Optimization Methods for Personalizing Large Language Models through Retrieval Augmentation
Alireza Salemi, Surya Kallumadi, Hamed Zamani
TL;DR
The paper tackles personalizing large language models without fine-tuning the LLM by optimizing the retrieval component in a retrieval-augmented generation pipeline. It introduces two retrieval-optimization strategies—reinforcement-learning based and knowledge-distillation based—leveraging downstream LLM feedback, and couples them with pre-/post-generation retrieval-model selection to handle diverse personalization needs. Empirical evaluation on the LaMP benchmark across seven tasks shows significant improvements on six tasks, with the retrieval-selection approach achieving strong performance and approaching Oracle upper bounds on several datasets.

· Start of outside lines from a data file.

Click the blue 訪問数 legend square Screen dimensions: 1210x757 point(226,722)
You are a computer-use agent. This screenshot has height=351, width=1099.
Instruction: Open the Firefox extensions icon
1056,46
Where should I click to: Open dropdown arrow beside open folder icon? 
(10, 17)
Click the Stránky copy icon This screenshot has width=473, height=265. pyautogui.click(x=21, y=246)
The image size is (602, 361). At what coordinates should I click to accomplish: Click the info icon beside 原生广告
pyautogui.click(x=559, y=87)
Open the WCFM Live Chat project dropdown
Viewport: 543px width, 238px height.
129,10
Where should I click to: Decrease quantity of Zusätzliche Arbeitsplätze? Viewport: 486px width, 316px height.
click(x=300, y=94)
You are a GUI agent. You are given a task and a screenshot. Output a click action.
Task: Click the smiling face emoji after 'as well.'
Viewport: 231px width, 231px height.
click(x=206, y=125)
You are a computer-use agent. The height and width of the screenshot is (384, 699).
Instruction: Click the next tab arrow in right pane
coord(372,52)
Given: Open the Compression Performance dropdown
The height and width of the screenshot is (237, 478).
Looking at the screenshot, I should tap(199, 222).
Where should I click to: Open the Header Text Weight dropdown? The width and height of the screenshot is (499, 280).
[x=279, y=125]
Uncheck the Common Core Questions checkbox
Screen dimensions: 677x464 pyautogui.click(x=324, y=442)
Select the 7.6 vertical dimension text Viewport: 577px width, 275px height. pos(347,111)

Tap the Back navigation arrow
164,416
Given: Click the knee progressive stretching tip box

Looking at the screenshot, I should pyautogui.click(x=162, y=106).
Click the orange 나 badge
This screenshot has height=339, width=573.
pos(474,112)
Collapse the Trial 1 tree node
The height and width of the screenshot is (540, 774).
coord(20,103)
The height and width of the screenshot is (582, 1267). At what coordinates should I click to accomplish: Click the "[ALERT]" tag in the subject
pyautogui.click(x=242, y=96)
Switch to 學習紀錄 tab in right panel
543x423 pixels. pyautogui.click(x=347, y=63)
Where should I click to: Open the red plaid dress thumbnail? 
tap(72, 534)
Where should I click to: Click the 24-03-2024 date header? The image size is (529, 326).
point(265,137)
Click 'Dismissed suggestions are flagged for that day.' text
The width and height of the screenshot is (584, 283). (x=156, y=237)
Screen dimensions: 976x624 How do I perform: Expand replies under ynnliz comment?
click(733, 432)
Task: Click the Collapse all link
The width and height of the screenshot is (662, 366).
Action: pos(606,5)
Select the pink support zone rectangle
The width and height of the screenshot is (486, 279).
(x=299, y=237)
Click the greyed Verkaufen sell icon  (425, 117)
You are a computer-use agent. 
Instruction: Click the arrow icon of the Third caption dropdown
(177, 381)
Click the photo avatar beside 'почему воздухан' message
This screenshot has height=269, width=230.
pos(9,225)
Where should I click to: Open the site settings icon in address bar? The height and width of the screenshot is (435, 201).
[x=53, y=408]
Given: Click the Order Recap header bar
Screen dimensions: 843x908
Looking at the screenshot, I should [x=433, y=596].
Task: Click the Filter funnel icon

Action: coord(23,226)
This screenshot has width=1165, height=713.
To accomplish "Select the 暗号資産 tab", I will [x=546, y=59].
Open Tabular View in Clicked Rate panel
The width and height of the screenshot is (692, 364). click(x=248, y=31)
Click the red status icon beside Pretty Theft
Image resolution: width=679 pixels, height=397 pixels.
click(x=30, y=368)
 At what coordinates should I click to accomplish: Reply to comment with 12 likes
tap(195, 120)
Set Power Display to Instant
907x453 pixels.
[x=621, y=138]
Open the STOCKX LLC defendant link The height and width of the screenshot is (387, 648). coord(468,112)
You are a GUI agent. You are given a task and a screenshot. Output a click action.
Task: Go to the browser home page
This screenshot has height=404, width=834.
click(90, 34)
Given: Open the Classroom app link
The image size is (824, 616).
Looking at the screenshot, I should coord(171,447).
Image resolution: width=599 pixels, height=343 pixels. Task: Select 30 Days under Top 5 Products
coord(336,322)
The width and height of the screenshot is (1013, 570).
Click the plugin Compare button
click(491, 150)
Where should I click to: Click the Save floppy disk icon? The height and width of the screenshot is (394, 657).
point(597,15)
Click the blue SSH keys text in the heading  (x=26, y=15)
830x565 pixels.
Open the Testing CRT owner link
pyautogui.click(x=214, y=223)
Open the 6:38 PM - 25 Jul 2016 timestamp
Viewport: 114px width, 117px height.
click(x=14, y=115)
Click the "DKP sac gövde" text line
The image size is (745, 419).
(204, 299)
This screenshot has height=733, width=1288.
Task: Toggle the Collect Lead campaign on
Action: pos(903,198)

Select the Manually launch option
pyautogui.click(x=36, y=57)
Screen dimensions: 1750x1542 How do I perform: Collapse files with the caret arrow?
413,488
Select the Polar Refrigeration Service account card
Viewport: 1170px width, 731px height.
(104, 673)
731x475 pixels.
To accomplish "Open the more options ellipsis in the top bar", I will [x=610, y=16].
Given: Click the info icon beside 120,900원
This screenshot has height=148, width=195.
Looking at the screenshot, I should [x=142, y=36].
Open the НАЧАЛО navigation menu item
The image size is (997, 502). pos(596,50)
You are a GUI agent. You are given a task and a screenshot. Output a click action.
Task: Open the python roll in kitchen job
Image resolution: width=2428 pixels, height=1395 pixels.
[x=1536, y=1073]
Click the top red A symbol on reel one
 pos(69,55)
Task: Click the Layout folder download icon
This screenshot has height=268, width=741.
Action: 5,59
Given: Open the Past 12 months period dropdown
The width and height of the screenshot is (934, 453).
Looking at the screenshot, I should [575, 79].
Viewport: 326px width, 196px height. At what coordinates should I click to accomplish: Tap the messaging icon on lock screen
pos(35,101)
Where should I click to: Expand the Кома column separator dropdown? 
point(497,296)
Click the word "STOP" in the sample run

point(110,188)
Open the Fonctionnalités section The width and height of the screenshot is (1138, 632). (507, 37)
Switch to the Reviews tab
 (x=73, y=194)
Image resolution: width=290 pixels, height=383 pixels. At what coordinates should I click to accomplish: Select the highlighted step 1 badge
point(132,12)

The work advances practical, privacy-preserving LLM personalization by focusing optimization on retrieval and model selection while keeping the LLM frozen, and it points to future work in prompt optimization and long-form personalization.
Abstract
This paper studies retrieval-augmented approaches for personalizing large language models (LLMs), which potentially have a substantial impact on various applications and domains. We propose the first attempt to optimize the retrieval models that deliver a limited number of personal documents to large language models for the purpose of personalized generation. We develop two optimization algorithms that solicit feedback from the downstream personalized generation tasks for retrieval optimization -- one based on reinforcement learning whose reward function is defined using any arbitrary metric for personalized generation and another based on knowledge distillation from the downstream LLM to the retrieval model. This paper also introduces a pre- and post-generation retriever selection model that decides what retriever to choose for each LLM input. Extensive experiments on diverse tasks from the language model personalization (LaMP) benchmark reveal statistically significant improvements in six out of seven datasets.